Nach der Rechtsprechung des Verwaltungsgerichtshofes ist ein Verschulden des Vertreters einem Verschulden der Partei selbst gleichzusetzen. Wenn einem Angestellten des Vertreters im Zusammenhang mit der Einhaltung einer Frist ein Fehler unterläuft, hat das die Partei selbst nur dann nicht zu vertreten, wenn ihr bevollmächtigter Vertreter der ihm zumutbaren Überwachungspflicht gegenüber seinen Angestellten nachgekommen ist, dem Vertreter selbst an der Versäumung keinerlei Verschulden, insbesondere auch nicht in Form der "culpa in custodiendo", trifft. Lediglich rein technische Vorgänge beim Abfertigen von Schrifststücken kann der Rechtsanwalt ohne nähere Beaufsichtigung einer verläßlichen Kanzleikraft überlassen. Im übrigen trifft ihn aber an Irrtümern seiner Angestellten bei Vernachlässigung der ihm zumutbaren Überwachungspflicht ein Verschulden (vgl. etwa das Erkenntnis vom 2. Oktober 1989, Zl. 89/04/0049).

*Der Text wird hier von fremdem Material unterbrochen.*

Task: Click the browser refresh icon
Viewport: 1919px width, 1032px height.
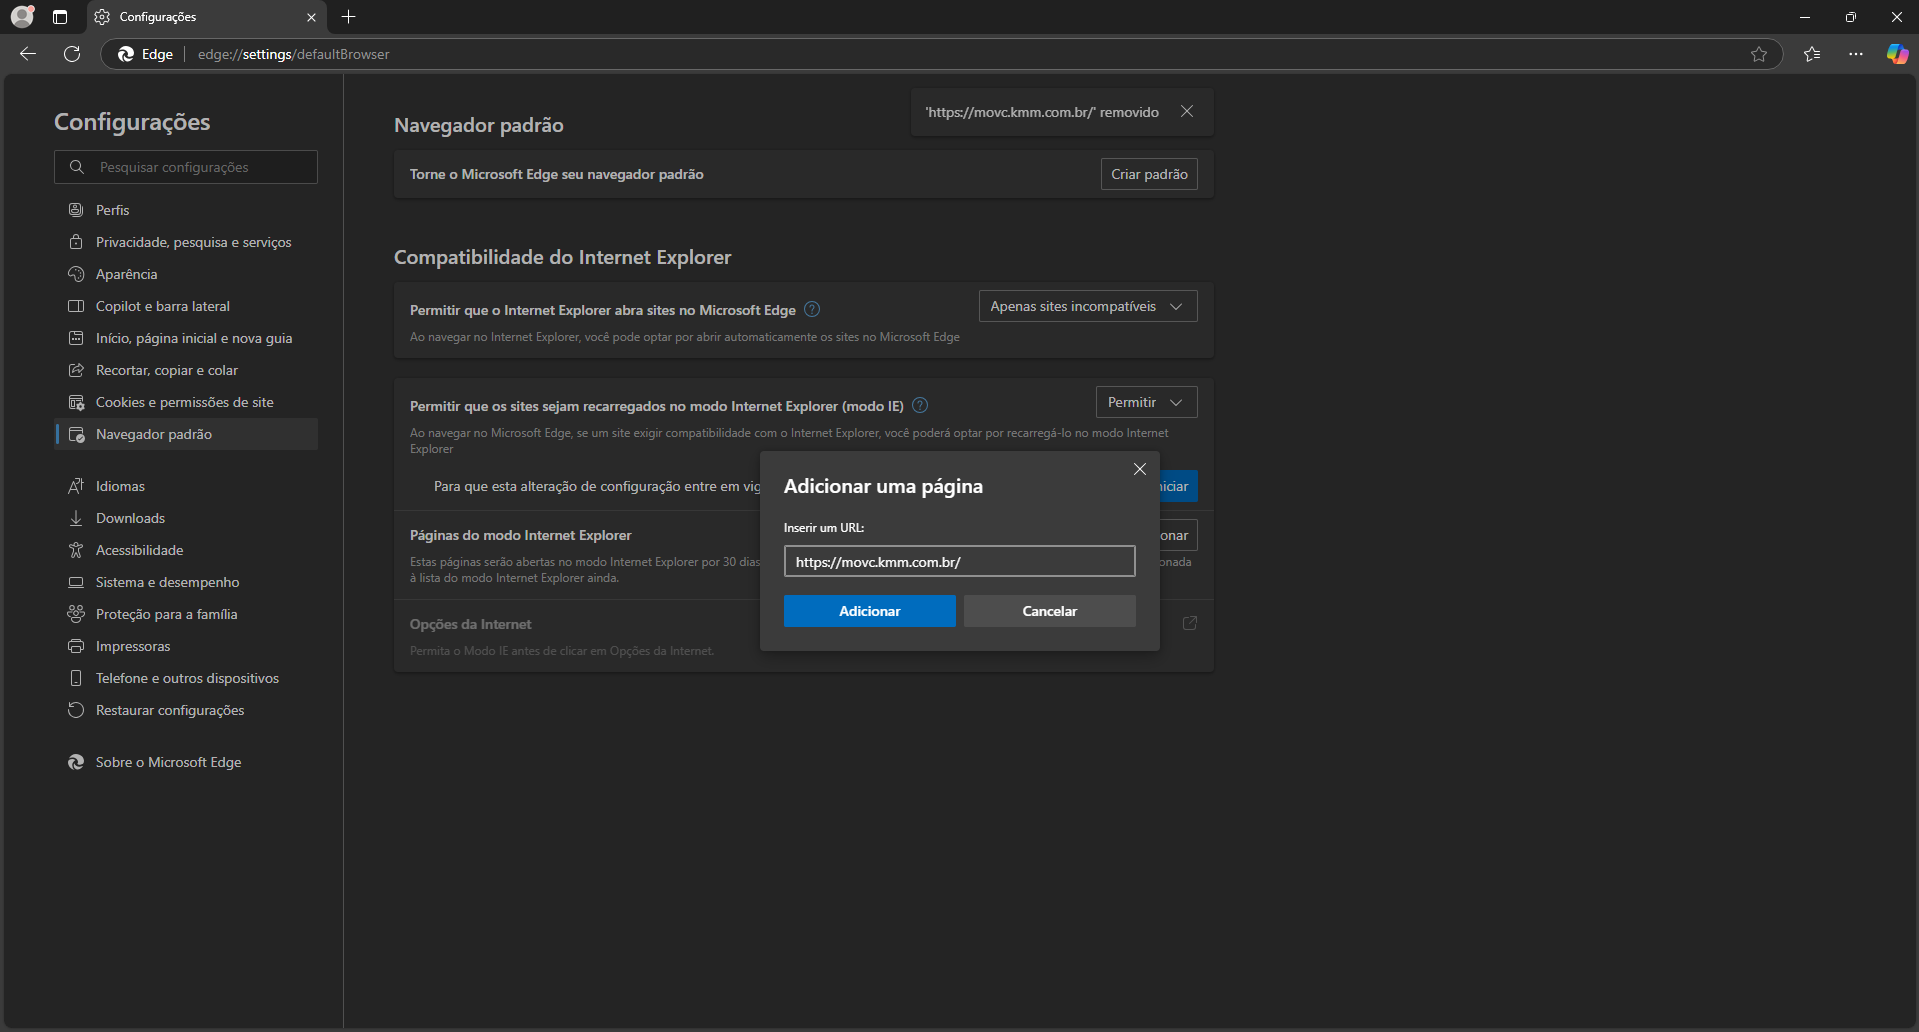Action: pos(72,54)
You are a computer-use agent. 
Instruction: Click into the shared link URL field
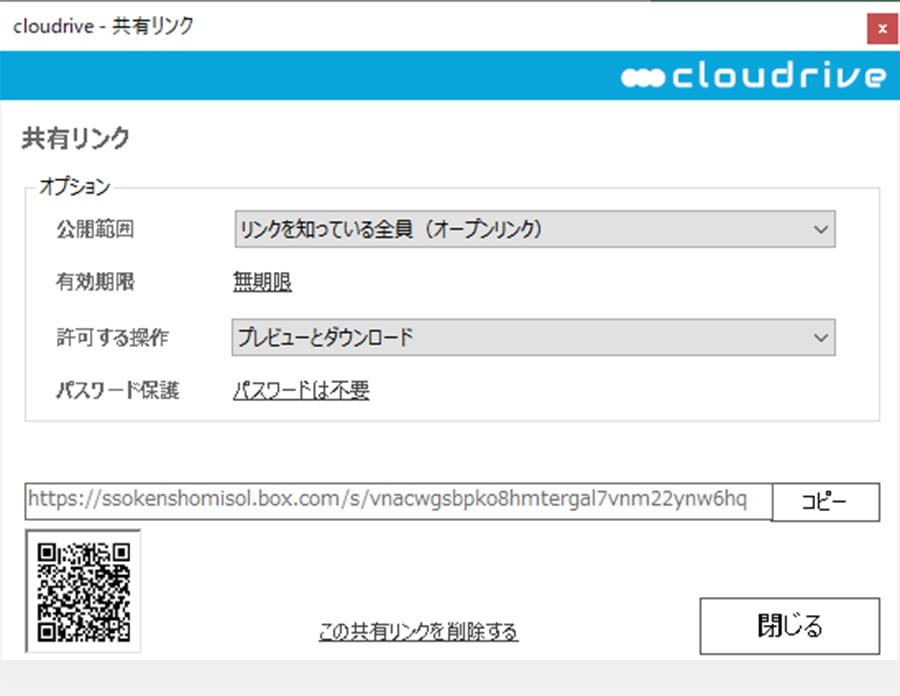(x=398, y=501)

Im gegenständlichen Fall ist es zur Versäumung der Mängelbehebungsfrist aufgrund des oben beschriebenen Versehens einer Angestellten gekommen. Von dieser wurde die dritte Ausfertigung der ursprünglich an den Verfassungsgerichtshof gerichteten Beschwerde - weisungswidrig - dem Verwaltungsgerichtshof nicht vorgelegt. Dieses Versehen ist im Zuge der Abfertigung unterlaufen. Die Kontrolle, ob eine erfahrene und zuverlässige Kanzleikraft rein manipulative Tätigkeiten auch tatsächlich ausführt, ist dem Rechtsanwalt nach der ständigen Rechtsprechung des Verwaltungsgerichtshofes nicht zumutbar, will man nicht seine Sorgfaltspflicht überspannen (vgl.z.B. den Beschluß vom 3. Juli 1990, Zl. 90/08/0075).

Da dem Antragsteller und seiner bevollmächtigten Vertreterin ein Verschulden an der Versäumung der Frist somit nicht vorgeworfen werden kann, war dem Antrag auf Wiedereinsetzung in den vorigen Stand stattzugeben.